Maria Kheirkhah is an artist whose practice has evolved in the last decade to embrace a nuanced interrogation of notions of ‘difference’. Through a complex set of strategies, she has embarked upon an exploration of human experience, employing the tools of language and politics to unpick prevailing  notions of authenticity and the positioning of the ‘other’ within individual and global discourses.

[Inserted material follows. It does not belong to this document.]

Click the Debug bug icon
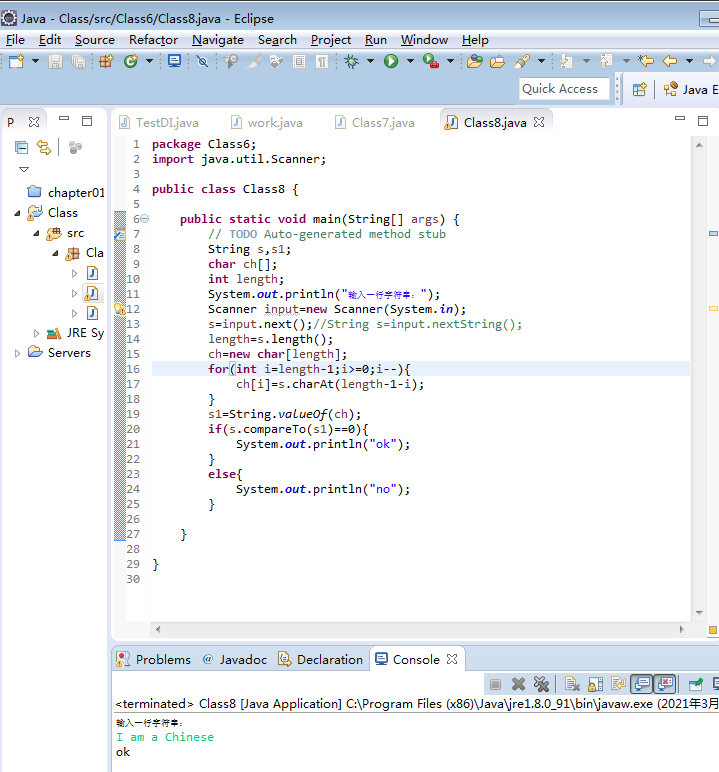Viewport: 719px width, 772px height. click(352, 62)
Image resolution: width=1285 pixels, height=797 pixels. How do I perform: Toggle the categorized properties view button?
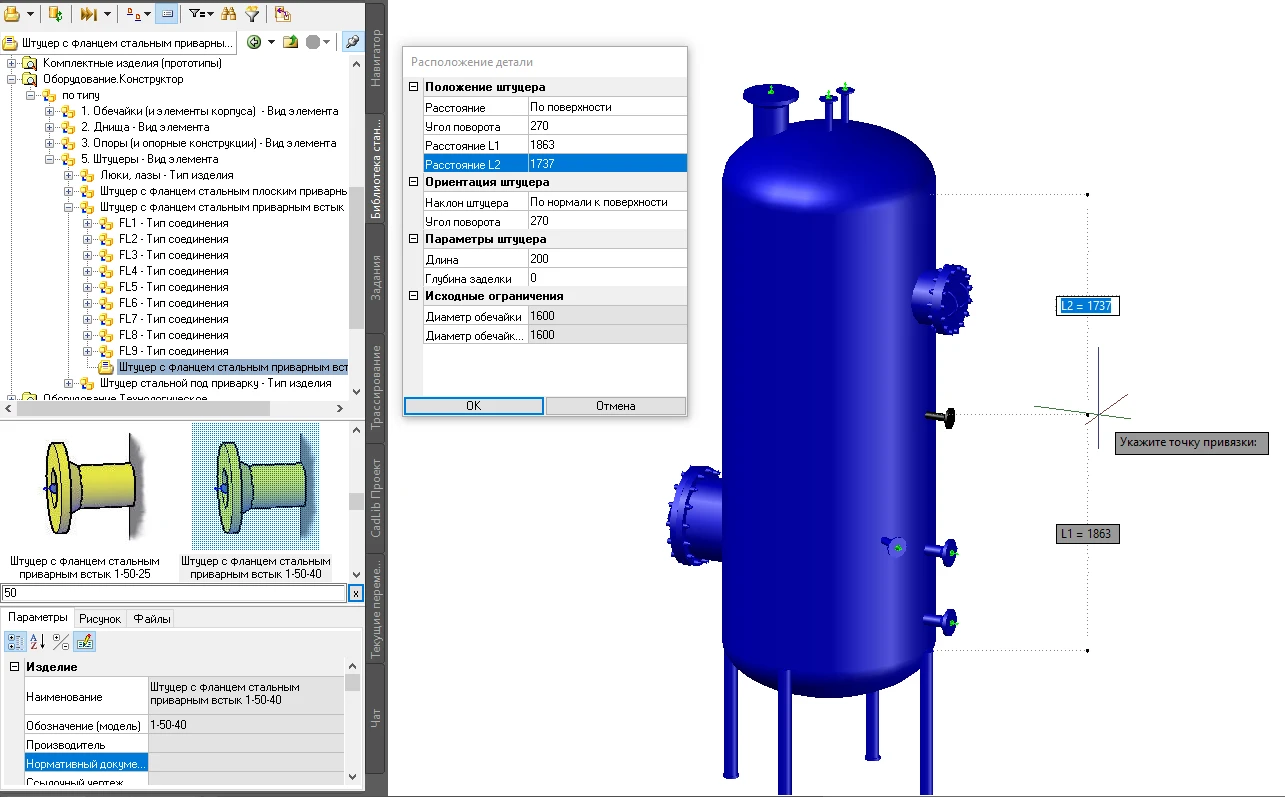(16, 642)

This investigation of systems of knowledge, power and culture, has led Kheirkhah to focus upon two extensive bodies of work: ‘The Anatomy of Ignorance’ and ‘Portraits of a Belly Dancer’. These projects set out to explore ‘curiosity’ and ‘knowledge’ in relationship to both historical and contemporary global contexts. In her recent show “The Psychology of Fear”, Kheirkhah explores Mary Shelley’s gothic novel ‘Frankenstien’ (1831), proposing a new set of metaphorical readings for the ‘Creature’ within a contemporary social and political context. Kheirkhah says of this project, “My intention was to draw parallels between what is a recognised subject and object of fear and the Middle East being the focus and the Muslim body being animated as “the other”. Kheirkhah’s fascination with Shelley’s text lies in it’s ability to scrutinise the morals, judgement and values of a society which was for the first time being confronted by the terrifying potential afforded by the expansion of scientific knowledge. The fictional speculation, not only around the consequences of bringing a new life form into being, but also around the ways in which the inherent ‘difference’ of that life form came to be read, provides a metaphorical lens through which societal framing of the ‘other’ could be explored.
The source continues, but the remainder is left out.